◆ **DOCUMENT TEXT**:
************
Skip to main content

A lightweight library for encoding categorical features in your dataset with robust k-fold target statistics in training.

Project description

target statistic encoding


Table of contents:

Install

from pypi

pip install target_statistic_encoding

from source

python -m pip install git+https://github.com/CircArgs/target_statistic_encoding.git

What?

There are many means to convert categorical features to numeric ones from one-hot to embeddings. Then there are target statistic methods. These methods take statistics based on the target feature.

Why?

Even within this simple technique there is variation in implementations. Some implement a time-mimicking approach such as Catboost to gain robustness over target leakage. However, one issue with this approach is that while it introduces some variation to the encoding, for a some samples the statistic is possibly excessively biased. This small package takes a different approach for this reason. Instead, it uses stratified folds of the training set and aggregates target statistics on each fold independently.
************
◆ **DATA SUPPLIED**:
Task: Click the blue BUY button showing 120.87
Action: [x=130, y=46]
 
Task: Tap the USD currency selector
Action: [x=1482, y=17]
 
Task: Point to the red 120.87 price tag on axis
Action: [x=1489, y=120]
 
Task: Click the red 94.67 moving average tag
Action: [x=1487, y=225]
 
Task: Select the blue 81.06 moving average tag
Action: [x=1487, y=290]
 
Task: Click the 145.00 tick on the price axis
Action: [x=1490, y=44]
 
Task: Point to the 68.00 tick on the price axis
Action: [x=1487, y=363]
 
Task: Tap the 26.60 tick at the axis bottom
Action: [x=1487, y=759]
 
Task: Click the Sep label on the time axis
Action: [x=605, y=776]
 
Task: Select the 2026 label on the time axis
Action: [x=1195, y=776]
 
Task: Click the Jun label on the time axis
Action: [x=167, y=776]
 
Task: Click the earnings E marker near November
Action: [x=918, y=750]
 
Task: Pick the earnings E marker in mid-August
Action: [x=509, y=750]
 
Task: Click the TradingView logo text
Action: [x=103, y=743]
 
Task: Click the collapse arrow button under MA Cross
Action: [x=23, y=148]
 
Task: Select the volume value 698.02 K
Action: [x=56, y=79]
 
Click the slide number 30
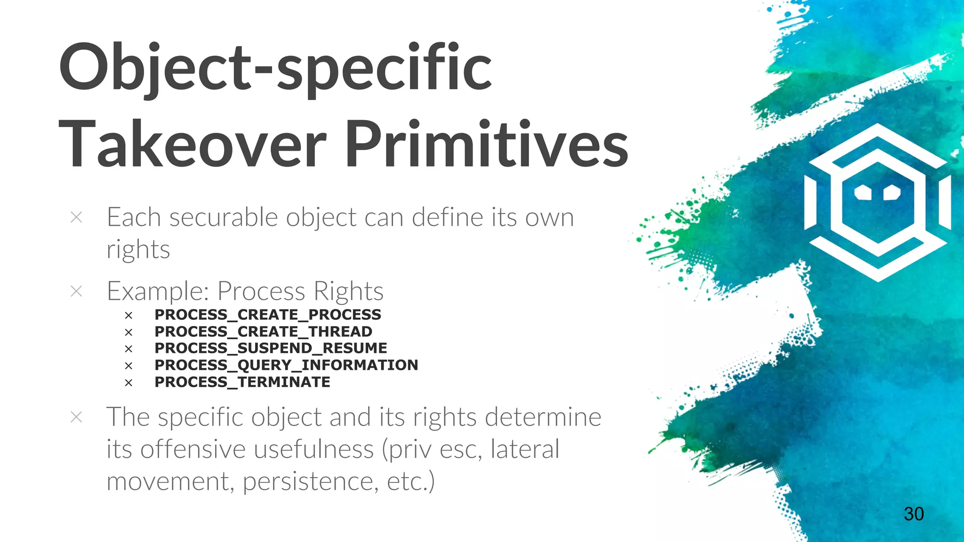click(914, 514)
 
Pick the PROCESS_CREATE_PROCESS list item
click(267, 314)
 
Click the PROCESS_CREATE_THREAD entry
click(263, 331)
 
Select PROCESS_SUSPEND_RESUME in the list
click(271, 348)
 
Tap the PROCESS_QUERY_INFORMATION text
click(286, 365)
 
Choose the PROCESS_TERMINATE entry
click(242, 382)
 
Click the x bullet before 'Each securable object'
click(76, 217)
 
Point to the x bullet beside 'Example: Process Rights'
click(76, 291)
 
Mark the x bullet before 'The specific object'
click(76, 417)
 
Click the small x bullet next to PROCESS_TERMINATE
click(129, 383)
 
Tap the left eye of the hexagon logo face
click(863, 192)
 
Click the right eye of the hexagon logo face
click(892, 192)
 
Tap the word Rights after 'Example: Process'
click(348, 291)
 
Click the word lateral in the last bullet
click(525, 449)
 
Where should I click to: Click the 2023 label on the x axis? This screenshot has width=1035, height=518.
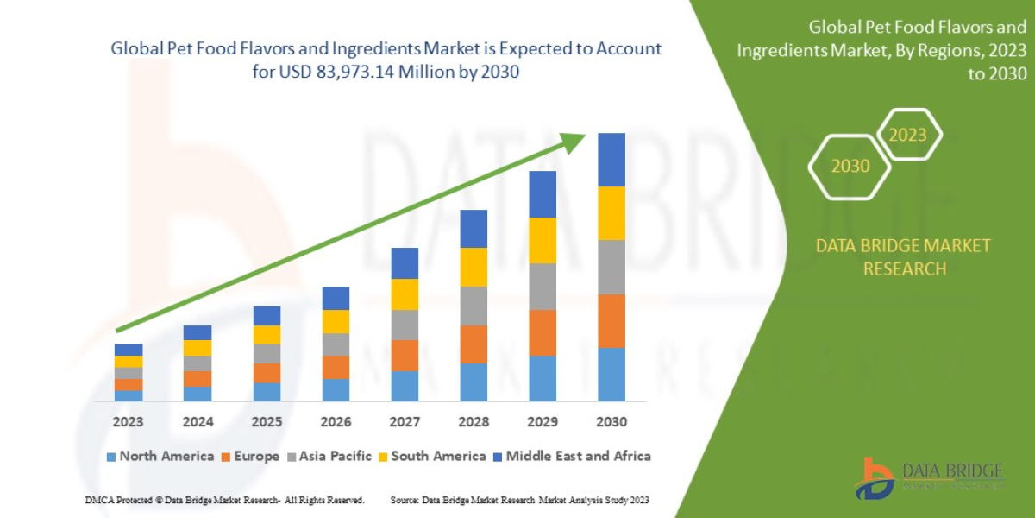128,422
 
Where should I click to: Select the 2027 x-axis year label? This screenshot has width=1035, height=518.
404,422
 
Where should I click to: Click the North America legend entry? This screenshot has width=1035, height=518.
160,456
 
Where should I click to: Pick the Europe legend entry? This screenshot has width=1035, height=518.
251,456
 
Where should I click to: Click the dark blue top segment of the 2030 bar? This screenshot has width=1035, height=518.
611,160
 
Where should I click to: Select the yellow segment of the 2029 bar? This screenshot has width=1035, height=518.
542,240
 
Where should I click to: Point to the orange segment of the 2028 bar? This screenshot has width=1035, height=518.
473,344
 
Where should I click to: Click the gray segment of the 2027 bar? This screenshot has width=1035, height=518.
404,325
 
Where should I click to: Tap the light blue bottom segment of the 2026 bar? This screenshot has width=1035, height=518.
335,390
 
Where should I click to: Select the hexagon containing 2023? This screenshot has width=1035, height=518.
907,135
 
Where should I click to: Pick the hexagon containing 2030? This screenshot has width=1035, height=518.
850,166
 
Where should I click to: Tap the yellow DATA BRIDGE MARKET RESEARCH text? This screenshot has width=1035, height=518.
903,257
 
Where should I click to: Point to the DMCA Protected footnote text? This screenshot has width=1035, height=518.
224,500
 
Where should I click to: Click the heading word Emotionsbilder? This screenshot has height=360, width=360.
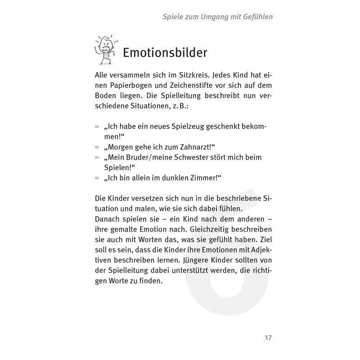click(165, 53)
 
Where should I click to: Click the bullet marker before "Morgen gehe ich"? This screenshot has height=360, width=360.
click(97, 147)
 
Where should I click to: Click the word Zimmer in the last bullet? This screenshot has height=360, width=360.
click(205, 178)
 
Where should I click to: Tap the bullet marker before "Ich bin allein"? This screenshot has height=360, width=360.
click(97, 178)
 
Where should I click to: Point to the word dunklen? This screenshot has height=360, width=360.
click(178, 178)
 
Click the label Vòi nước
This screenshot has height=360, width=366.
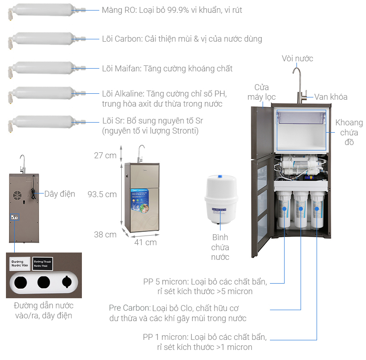[297, 59]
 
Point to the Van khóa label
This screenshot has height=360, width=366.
[330, 97]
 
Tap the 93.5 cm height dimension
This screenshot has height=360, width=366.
[102, 194]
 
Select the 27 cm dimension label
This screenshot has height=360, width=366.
[105, 156]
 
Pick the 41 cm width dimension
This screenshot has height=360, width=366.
[145, 242]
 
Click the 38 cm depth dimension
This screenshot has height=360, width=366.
[105, 235]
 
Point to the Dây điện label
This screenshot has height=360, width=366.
[59, 194]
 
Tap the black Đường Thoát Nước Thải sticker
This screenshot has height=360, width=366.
[43, 264]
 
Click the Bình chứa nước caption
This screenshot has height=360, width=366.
[220, 247]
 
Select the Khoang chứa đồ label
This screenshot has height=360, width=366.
[349, 133]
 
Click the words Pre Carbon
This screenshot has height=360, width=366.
[129, 308]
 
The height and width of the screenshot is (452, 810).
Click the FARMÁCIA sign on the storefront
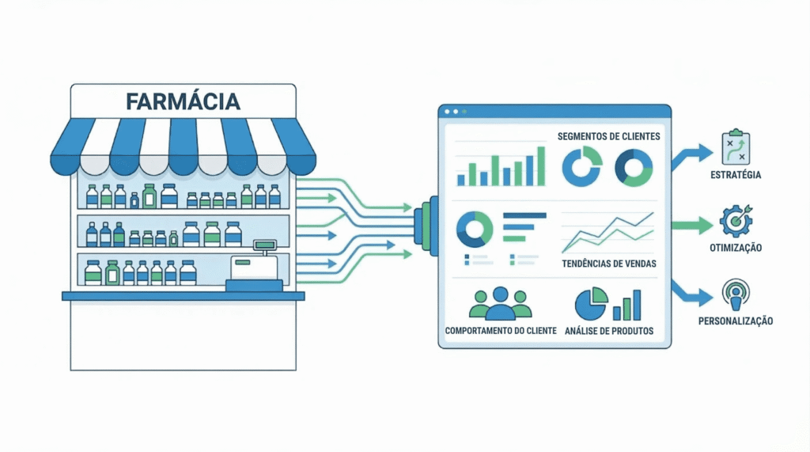coord(183,101)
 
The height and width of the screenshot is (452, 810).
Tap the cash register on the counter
coord(255,268)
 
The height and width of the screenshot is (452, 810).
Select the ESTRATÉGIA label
coord(736,175)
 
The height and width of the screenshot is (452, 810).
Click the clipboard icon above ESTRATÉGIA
coord(736,147)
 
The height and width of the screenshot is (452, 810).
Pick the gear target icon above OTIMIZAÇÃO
coord(736,221)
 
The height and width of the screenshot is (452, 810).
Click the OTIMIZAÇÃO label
coord(736,248)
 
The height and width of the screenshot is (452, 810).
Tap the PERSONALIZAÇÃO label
coord(736,321)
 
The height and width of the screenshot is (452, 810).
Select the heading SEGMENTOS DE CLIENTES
coord(608,136)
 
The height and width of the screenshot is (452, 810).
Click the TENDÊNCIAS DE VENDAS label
coord(609,263)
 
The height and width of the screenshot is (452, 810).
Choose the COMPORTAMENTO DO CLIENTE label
coord(501,331)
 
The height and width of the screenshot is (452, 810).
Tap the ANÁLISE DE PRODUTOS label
coord(610,331)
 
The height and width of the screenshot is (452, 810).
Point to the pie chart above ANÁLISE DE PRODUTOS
coord(591,303)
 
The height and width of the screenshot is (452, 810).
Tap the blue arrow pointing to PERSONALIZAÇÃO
coord(690,294)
************
◆ **WHAT YOU NEED TO DO**:
**a)** Which approaches to converting categorical features to numeric ones does the "What?" section of the target statistic encoding project description name?
**b)** Can you extend the target statistic encoding project description, picking up after its last sentence?
None of the lines matter here.

◆ **OUTPUTS IN ORDER**:
**a)**
- One-hot encoding
- Embeddings
- Target statistic methods

**b)**
Benefits of this implementation

  • stratified split target statistic helps prevent target leakage thus making your models more robust
  • credibility factor allows categories with low support to be ignored additionally making your models more robust
  • clean api
  • variety of target statistic functions in addition to allowing custom implemented ones
  • easy productionalization - everything is 100% serializable with pickle ex.
    #save for prod/test time environment
    pd.to_pickle(cat2num, "cat2num_for_production.pkl")
    
    #read into prod env
    cat2num=pd.read_pickle("cat2num_for_production.pkl")
    ...
    model.predict(cat2num.transform(prod_data))
    

How?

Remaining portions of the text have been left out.